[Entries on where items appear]

## begin

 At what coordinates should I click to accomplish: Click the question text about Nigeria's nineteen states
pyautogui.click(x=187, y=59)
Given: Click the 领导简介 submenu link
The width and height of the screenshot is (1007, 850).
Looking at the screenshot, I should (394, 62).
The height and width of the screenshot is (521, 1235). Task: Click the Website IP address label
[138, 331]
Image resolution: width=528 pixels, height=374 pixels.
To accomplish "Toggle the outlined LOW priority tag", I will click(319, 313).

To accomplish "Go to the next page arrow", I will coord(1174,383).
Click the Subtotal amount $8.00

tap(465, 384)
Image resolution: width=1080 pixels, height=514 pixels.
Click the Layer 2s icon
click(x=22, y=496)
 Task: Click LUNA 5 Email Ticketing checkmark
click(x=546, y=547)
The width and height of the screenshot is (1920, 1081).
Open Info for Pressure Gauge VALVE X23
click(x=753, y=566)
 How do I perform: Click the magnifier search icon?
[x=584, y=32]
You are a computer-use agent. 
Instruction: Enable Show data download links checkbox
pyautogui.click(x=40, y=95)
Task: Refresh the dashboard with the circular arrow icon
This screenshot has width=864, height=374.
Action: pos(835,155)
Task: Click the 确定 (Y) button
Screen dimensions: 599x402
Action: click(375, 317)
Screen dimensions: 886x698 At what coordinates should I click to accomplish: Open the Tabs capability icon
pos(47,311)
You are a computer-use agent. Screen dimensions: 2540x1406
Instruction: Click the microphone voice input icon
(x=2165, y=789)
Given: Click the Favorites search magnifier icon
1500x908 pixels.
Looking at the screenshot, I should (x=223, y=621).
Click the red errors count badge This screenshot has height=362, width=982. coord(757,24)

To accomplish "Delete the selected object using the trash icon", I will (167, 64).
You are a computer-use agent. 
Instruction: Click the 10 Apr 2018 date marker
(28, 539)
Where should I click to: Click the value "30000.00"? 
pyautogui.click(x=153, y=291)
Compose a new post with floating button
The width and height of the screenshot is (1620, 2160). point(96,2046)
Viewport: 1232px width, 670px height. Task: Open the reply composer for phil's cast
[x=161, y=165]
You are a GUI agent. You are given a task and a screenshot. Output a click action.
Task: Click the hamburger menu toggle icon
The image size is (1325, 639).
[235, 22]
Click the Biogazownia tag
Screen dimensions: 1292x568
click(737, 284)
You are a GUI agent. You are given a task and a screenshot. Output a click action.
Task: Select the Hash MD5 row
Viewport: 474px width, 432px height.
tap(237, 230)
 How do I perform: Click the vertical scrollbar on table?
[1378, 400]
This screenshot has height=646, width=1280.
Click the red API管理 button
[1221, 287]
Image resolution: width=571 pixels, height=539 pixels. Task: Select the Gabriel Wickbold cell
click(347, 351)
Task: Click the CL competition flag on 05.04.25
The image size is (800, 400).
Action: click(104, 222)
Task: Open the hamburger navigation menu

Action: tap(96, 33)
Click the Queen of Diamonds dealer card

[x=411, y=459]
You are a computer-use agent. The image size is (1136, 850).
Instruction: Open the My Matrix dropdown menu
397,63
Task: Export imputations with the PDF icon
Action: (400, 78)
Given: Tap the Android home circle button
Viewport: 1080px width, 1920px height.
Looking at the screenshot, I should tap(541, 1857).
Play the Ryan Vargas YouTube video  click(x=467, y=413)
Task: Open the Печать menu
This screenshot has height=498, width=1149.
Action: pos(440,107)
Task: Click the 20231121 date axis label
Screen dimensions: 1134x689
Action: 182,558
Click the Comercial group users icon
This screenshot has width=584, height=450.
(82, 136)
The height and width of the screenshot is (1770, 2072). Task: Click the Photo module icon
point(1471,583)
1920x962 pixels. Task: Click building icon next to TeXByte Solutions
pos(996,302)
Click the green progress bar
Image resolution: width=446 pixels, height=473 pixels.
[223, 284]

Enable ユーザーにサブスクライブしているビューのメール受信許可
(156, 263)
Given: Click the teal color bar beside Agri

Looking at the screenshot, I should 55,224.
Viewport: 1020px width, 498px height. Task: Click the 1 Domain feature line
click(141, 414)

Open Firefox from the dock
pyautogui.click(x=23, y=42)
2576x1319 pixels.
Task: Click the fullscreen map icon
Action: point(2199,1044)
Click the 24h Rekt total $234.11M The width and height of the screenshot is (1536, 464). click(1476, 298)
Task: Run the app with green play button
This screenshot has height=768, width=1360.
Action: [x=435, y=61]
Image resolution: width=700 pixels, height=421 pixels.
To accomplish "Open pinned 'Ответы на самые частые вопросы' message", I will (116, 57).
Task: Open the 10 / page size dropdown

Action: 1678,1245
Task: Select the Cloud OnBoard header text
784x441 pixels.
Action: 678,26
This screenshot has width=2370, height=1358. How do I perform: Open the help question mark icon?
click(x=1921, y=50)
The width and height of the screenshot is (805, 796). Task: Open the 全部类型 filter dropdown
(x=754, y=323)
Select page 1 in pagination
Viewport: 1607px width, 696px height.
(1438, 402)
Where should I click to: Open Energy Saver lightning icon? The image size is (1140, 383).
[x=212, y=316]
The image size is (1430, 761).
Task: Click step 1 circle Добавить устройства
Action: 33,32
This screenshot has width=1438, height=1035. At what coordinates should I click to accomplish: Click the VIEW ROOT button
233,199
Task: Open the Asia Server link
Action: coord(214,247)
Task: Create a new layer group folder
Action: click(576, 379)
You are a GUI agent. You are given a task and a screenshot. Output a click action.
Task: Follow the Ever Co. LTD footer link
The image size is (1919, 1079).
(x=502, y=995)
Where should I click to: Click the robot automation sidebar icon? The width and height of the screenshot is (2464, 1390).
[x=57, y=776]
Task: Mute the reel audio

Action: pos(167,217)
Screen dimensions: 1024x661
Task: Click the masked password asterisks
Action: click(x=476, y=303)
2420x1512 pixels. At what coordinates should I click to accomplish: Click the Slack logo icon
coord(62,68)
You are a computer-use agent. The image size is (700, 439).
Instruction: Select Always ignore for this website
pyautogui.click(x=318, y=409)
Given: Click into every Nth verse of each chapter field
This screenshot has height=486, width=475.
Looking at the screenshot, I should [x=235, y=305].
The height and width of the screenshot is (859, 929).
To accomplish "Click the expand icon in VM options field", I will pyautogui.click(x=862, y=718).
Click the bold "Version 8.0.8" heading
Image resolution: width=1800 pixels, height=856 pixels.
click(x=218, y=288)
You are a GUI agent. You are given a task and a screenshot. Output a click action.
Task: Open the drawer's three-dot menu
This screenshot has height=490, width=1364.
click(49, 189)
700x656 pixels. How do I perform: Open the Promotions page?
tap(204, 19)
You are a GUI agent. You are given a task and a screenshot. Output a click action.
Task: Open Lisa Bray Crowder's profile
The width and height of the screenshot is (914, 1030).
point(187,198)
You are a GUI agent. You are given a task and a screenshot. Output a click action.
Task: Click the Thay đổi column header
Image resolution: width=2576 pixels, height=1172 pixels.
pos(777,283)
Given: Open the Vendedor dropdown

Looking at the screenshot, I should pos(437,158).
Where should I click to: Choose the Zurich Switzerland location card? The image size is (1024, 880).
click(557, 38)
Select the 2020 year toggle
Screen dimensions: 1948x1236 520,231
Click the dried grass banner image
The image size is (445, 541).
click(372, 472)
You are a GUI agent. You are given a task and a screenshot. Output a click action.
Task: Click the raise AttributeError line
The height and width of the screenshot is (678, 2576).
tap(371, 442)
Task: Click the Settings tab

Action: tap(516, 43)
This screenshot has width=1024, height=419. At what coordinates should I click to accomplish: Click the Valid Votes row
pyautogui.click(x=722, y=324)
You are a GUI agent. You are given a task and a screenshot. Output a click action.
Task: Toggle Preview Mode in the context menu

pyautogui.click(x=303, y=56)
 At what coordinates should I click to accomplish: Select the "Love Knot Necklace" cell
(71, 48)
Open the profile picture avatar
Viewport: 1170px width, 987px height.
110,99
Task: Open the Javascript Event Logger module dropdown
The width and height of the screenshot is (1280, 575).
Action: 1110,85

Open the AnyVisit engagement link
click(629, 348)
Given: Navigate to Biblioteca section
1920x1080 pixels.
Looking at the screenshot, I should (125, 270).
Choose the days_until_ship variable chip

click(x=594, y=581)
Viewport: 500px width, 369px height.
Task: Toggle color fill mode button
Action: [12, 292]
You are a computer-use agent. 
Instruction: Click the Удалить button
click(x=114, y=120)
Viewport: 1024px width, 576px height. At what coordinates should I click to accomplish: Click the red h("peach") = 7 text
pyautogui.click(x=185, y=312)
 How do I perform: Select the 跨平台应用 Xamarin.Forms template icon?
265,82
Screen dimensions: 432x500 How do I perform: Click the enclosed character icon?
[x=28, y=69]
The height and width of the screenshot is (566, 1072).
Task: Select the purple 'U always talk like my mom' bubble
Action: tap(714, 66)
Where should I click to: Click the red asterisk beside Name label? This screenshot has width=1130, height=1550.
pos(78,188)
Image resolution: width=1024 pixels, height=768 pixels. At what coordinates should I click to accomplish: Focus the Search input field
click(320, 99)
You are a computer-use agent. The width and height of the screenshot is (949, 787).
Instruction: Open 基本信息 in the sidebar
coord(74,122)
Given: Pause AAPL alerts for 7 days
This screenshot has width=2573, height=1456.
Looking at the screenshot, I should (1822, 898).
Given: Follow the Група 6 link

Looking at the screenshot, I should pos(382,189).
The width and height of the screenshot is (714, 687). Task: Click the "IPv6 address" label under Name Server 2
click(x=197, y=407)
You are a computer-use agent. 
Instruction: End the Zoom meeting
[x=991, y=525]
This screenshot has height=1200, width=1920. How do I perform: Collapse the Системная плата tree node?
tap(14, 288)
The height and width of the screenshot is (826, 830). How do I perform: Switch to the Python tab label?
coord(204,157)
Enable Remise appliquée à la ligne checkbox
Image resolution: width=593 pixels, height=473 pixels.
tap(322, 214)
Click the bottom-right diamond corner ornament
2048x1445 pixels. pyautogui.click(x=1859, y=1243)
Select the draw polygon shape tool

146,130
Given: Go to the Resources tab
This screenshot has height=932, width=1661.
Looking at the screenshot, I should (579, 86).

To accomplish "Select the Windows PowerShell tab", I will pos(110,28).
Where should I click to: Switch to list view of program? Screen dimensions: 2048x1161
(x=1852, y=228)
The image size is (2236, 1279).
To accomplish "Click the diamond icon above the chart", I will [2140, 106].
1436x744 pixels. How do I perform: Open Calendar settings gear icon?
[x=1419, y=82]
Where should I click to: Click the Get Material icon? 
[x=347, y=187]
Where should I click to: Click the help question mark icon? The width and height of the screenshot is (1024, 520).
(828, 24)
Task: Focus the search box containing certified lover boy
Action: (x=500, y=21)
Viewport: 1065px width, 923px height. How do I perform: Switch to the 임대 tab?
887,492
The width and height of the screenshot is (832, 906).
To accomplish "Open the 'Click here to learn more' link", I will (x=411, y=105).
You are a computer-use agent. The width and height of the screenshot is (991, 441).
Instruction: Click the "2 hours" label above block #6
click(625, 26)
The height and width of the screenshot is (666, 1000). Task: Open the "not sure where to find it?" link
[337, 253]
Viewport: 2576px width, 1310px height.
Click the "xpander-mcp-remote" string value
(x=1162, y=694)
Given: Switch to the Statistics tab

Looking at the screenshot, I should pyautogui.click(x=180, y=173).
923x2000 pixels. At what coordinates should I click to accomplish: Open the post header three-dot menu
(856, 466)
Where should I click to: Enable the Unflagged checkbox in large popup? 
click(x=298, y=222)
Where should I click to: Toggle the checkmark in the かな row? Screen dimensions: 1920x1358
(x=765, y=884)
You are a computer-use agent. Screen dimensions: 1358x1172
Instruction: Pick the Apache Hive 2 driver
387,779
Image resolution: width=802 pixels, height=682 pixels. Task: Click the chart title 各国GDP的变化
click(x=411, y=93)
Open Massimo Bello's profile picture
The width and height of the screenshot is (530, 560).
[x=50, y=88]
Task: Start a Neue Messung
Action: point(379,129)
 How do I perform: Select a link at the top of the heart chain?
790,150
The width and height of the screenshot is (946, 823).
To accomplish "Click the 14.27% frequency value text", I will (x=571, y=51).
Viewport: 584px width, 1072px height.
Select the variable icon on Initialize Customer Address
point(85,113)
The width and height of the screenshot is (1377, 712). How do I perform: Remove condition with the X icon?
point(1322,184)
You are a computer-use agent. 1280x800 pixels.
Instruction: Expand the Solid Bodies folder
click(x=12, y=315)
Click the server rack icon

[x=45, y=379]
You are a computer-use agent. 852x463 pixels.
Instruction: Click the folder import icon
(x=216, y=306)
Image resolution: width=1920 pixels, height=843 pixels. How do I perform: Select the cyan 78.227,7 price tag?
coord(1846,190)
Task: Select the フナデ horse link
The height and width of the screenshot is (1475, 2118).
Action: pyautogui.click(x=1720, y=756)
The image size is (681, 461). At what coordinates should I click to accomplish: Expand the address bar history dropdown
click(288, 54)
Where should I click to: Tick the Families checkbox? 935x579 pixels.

## end

Task directions -> Rewrite the stretch from the line containing "Compose a new post with floating button" through the line containing "[x=161, y=165]", swapping "reply" for "comment" and keeping everything else the same.

Solution ->
Compose a new post with floating button
The width and height of the screenshot is (1620, 2160). point(96,2046)
Viewport: 1232px width, 670px height. Task: Open the comment composer for phil's cast
[x=161, y=165]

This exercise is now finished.